PROVIDED DATA:
+ + +
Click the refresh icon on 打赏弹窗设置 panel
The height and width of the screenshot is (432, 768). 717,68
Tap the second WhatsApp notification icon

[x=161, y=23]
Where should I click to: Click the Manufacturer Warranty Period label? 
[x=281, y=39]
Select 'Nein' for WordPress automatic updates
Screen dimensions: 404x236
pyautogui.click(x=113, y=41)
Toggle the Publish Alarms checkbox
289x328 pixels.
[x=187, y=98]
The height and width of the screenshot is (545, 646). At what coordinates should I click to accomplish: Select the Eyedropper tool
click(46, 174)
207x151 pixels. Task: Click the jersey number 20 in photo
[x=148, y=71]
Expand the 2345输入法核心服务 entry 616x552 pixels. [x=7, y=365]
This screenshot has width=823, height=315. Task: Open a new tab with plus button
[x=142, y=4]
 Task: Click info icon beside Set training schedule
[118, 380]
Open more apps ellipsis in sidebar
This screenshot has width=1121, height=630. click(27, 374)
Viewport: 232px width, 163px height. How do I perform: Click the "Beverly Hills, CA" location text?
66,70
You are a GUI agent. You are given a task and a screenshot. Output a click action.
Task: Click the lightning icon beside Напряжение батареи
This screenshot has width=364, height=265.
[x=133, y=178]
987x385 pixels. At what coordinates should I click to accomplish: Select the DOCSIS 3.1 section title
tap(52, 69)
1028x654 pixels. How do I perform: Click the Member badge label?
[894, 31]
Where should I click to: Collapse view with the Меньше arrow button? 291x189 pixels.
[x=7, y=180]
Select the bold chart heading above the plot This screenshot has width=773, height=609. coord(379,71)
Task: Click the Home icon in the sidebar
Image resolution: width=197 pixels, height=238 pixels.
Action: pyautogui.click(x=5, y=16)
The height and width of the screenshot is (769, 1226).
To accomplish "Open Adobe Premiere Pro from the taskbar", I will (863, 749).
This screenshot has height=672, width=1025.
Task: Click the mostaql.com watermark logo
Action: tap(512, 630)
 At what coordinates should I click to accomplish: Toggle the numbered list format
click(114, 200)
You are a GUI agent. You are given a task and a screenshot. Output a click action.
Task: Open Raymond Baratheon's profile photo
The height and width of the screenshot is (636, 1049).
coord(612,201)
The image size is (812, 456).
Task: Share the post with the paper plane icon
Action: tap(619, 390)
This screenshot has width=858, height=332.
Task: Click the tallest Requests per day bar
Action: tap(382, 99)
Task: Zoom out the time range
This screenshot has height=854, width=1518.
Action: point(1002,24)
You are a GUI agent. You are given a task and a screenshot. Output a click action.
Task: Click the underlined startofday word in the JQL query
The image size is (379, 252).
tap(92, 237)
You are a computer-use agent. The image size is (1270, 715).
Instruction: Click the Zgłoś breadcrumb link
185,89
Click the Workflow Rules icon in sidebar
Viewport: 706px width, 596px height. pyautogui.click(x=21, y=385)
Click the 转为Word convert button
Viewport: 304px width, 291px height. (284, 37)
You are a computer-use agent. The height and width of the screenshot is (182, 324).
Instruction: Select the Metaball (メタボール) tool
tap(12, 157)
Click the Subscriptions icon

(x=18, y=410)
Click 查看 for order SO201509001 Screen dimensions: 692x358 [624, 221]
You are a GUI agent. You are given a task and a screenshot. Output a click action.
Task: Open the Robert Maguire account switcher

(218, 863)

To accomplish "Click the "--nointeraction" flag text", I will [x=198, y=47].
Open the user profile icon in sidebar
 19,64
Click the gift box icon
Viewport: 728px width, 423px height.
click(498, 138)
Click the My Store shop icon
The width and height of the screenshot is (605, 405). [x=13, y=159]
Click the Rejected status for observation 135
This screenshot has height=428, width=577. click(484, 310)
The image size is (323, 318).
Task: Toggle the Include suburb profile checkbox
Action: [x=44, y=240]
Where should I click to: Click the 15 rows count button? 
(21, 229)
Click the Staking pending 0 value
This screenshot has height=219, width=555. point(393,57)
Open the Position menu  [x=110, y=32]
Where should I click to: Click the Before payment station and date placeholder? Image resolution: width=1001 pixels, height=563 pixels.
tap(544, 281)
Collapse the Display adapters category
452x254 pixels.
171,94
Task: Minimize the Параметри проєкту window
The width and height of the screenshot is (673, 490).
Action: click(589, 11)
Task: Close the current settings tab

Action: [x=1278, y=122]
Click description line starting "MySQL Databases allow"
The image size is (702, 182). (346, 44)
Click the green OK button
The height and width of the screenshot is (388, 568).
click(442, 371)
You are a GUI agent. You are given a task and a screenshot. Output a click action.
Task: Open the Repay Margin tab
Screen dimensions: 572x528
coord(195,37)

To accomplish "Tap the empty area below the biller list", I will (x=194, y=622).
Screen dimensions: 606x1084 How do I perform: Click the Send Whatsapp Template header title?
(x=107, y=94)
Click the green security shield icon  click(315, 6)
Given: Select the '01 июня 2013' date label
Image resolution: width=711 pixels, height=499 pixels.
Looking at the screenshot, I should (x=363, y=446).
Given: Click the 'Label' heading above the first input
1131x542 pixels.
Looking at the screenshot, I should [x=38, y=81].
+ + +
WRITTEN INSTRUCTION: Reproduce all of the data above word for word.

OUTPUT FOR THIS TASK:
Click the refresh icon on 打赏弹窗设置 panel
The height and width of the screenshot is (432, 768). 717,68
Tap the second WhatsApp notification icon

[x=161, y=23]
Where should I click to: Click the Manufacturer Warranty Period label? 
[x=281, y=39]
Select 'Nein' for WordPress automatic updates
Screen dimensions: 404x236
pyautogui.click(x=113, y=41)
Toggle the Publish Alarms checkbox
289x328 pixels.
[x=187, y=98]
The height and width of the screenshot is (545, 646). At what coordinates should I click to accomplish: Select the Eyedropper tool
click(46, 174)
207x151 pixels. Task: Click the jersey number 20 in photo
[x=148, y=71]
Expand the 2345输入法核心服务 entry 616x552 pixels. [x=7, y=365]
This screenshot has width=823, height=315. Task: Open a new tab with plus button
[x=142, y=4]
 Task: Click info icon beside Set training schedule
[118, 380]
Open more apps ellipsis in sidebar
This screenshot has width=1121, height=630. click(27, 374)
Viewport: 232px width, 163px height. How do I perform: Click the "Beverly Hills, CA" location text?
66,70
You are a GUI agent. You are given a task and a screenshot. Output a click action.
Task: Click the lightning icon beside Напряжение батареи
This screenshot has width=364, height=265.
[x=133, y=178]
987x385 pixels. At what coordinates should I click to accomplish: Select the DOCSIS 3.1 section title
tap(52, 69)
1028x654 pixels. How do I perform: Click the Member badge label?
[894, 31]
Where should I click to: Collapse view with the Меньше arrow button? 291x189 pixels.
[x=7, y=180]
Select the bold chart heading above the plot This screenshot has width=773, height=609. coord(379,71)
Task: Click the Home icon in the sidebar
Image resolution: width=197 pixels, height=238 pixels.
Action: pyautogui.click(x=5, y=16)
The height and width of the screenshot is (769, 1226).
To accomplish "Open Adobe Premiere Pro from the taskbar", I will (863, 749).
This screenshot has height=672, width=1025.
Task: Click the mostaql.com watermark logo
Action: tap(512, 630)
 At what coordinates should I click to accomplish: Toggle the numbered list format
click(114, 200)
You are a GUI agent. You are given a task and a screenshot. Output a click action.
Task: Open Raymond Baratheon's profile photo
The height and width of the screenshot is (636, 1049).
coord(612,201)
The image size is (812, 456).
Task: Share the post with the paper plane icon
Action: tap(619, 390)
This screenshot has width=858, height=332.
Task: Click the tallest Requests per day bar
Action: tap(382, 99)
Task: Zoom out the time range
This screenshot has height=854, width=1518.
Action: point(1002,24)
You are a GUI agent. You are given a task and a screenshot. Output a click action.
Task: Click the underlined startofday word in the JQL query
The image size is (379, 252).
tap(92, 237)
You are a computer-use agent. The image size is (1270, 715).
Instruction: Click the Zgłoś breadcrumb link
185,89
Click the Workflow Rules icon in sidebar
Viewport: 706px width, 596px height. pyautogui.click(x=21, y=385)
Click the 转为Word convert button
Viewport: 304px width, 291px height. (284, 37)
You are a computer-use agent. The height and width of the screenshot is (182, 324).
Instruction: Select the Metaball (メタボール) tool
tap(12, 157)
Click the Subscriptions icon

(x=18, y=410)
Click 查看 for order SO201509001 Screen dimensions: 692x358 [624, 221]
You are a GUI agent. You are given a task and a screenshot. Output a click action.
Task: Open the Robert Maguire account switcher

(218, 863)

To accomplish "Click the "--nointeraction" flag text", I will [x=198, y=47].
Open the user profile icon in sidebar
 19,64
Click the gift box icon
Viewport: 728px width, 423px height.
click(498, 138)
Click the My Store shop icon
The width and height of the screenshot is (605, 405). [x=13, y=159]
Click the Rejected status for observation 135
This screenshot has height=428, width=577. click(484, 310)
The image size is (323, 318).
Task: Toggle the Include suburb profile checkbox
Action: [x=44, y=240]
Where should I click to: Click the 15 rows count button? 
(21, 229)
Click the Staking pending 0 value
This screenshot has height=219, width=555. point(393,57)
Open the Position menu  [x=110, y=32]
Where should I click to: Click the Before payment station and date placeholder? Image resolution: width=1001 pixels, height=563 pixels.
tap(544, 281)
Collapse the Display adapters category
452x254 pixels.
171,94
Task: Minimize the Параметри проєкту window
The width and height of the screenshot is (673, 490).
Action: click(589, 11)
Task: Close the current settings tab

Action: [x=1278, y=122]
Click description line starting "MySQL Databases allow"
The image size is (702, 182). (346, 44)
Click the green OK button
The height and width of the screenshot is (388, 568).
click(442, 371)
You are a GUI agent. You are given a task and a screenshot. Output a click action.
Task: Open the Repay Margin tab
Screen dimensions: 572x528
coord(195,37)

To accomplish "Tap the empty area below the biller list", I will (x=194, y=622).
Screen dimensions: 606x1084 How do I perform: Click the Send Whatsapp Template header title?
(x=107, y=94)
Click the green security shield icon  click(315, 6)
Given: Select the '01 июня 2013' date label
Image resolution: width=711 pixels, height=499 pixels.
Looking at the screenshot, I should (x=363, y=446).
Given: Click the 'Label' heading above the first input
1131x542 pixels.
Looking at the screenshot, I should [x=38, y=81].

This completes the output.